During Sunday’s morning break, some of us explored down the beach and saw the Galant Lady. We continued on to the southern tip of the island, to the old sea wall. It was a great spot for photo shoots – the models we saw leaving must have agreed. Back in class we discussed group living and costs and benefits of a social life. There are different types of group living, including fission-fusion society versus matriarchies, for example. Then, Nicole shared the short-version of her doctoral work. Hearing about her investigations into some of the things we have seen here, first hand, was great. We really liked the visualizations of the data/the dolphins’ interactions, including the sociogram. John compared it to his own social circles back home – big group of friends, with subsets who hang out more often.
Before the boat departed, we got to see a large tarpin at the marina. Then, we were off! Sadly, without Kel (but don’t worry, all is well – she’ll be back tomorrow!). It was a really pretty day. On the way out, Sam & Kayla saw a pufferfish and a stingray! Today, there were almost too many flying fish (ok, there could never be too many!). Our first dolphin sighting was at 15:49 and we saw four bottlenose dolphins. They were just slowly traveling and didn’t stick around for very long, so we continued our search. At 16:02, we saw our first spotteds – a group of just three, including Leslie (#080), her calf and a juvenile. We got in the water and got a quick glimpse of this trio.
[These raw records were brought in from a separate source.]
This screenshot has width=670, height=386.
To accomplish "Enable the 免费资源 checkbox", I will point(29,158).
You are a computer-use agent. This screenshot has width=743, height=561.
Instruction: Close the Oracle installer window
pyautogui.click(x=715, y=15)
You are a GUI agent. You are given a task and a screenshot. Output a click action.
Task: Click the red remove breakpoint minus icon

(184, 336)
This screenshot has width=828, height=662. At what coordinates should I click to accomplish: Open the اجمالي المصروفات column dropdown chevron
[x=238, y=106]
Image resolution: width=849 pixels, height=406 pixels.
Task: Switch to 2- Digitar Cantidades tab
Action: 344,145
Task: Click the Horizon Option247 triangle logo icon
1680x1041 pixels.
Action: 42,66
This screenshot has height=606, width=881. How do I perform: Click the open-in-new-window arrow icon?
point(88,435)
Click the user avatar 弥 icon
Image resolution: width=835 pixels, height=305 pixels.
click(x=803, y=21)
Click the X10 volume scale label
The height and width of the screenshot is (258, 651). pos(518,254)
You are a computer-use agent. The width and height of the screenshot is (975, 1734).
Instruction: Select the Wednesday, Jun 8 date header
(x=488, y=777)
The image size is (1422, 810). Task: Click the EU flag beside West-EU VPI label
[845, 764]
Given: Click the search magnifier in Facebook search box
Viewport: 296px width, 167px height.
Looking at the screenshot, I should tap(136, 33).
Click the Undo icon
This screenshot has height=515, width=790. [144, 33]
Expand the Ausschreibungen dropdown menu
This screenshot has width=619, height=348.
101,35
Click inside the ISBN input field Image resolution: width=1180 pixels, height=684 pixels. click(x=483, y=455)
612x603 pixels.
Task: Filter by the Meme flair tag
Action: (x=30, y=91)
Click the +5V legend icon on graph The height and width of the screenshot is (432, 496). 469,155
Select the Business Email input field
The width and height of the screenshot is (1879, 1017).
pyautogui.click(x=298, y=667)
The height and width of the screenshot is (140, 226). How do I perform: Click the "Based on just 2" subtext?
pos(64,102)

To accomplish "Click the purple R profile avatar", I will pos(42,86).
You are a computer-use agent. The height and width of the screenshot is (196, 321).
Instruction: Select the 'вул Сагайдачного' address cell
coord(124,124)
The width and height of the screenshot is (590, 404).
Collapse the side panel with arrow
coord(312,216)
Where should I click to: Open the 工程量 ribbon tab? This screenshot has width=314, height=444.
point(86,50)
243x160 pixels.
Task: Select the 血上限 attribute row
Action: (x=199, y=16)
Back on the boat, at 16:37, we came upon a group of 16. Leslie and her calf were in this group too. When it was time to get in the water, we could see the dolphins waiting by the stern (for us?!). Kayla stayed onboard and was super excited to recognize #104 (“Lamda”) on her own! Captain Al did more boat circles than normal, as the dolphins kept showing interest in riding the bow of the boat. In the water, we saw a lot of play behaviors and from the boat, we could see some sticking their rostrums out of the water. There were lots of small jellyfish in the water today as well as lots of dolphin fecal matter – yay. These realities of the sea didn’t stop us from enjoying these awesome observations. We got back on the boat and Captain Al called down that we could keep our snorkel gear on and hop back in – the dolphins had returned! Some of us did and there was even more playing and social behavior. It was really interesting to see how close the dolphins came to Nicole and DCP’s MVA. The dolphins came so close to all of us, it was very cool. Nicole was able to ID Tina (#14) and calf, Niecey (#48) and calf, Paul (#99), #104 (“Lamda”), Poppy (#112) and un-named #107 and #114. Those of us on the boat saw even more aerial behaviors and activity at the surface. We got another chance to see how Denver might actually be a dolphin (he’s very comfortable in the water!). On the way back to shore, Denver saw a tiger shark – to those of us who saw it, it was definitely a big blob. Coming into the harbor, some of us saw a spotted eagle ray.
Worn out from the sun and our swims, we devoured “the bomb BBQ chicken.” We rounded out the night by making a serious dent in DCP’s t-shirt stock.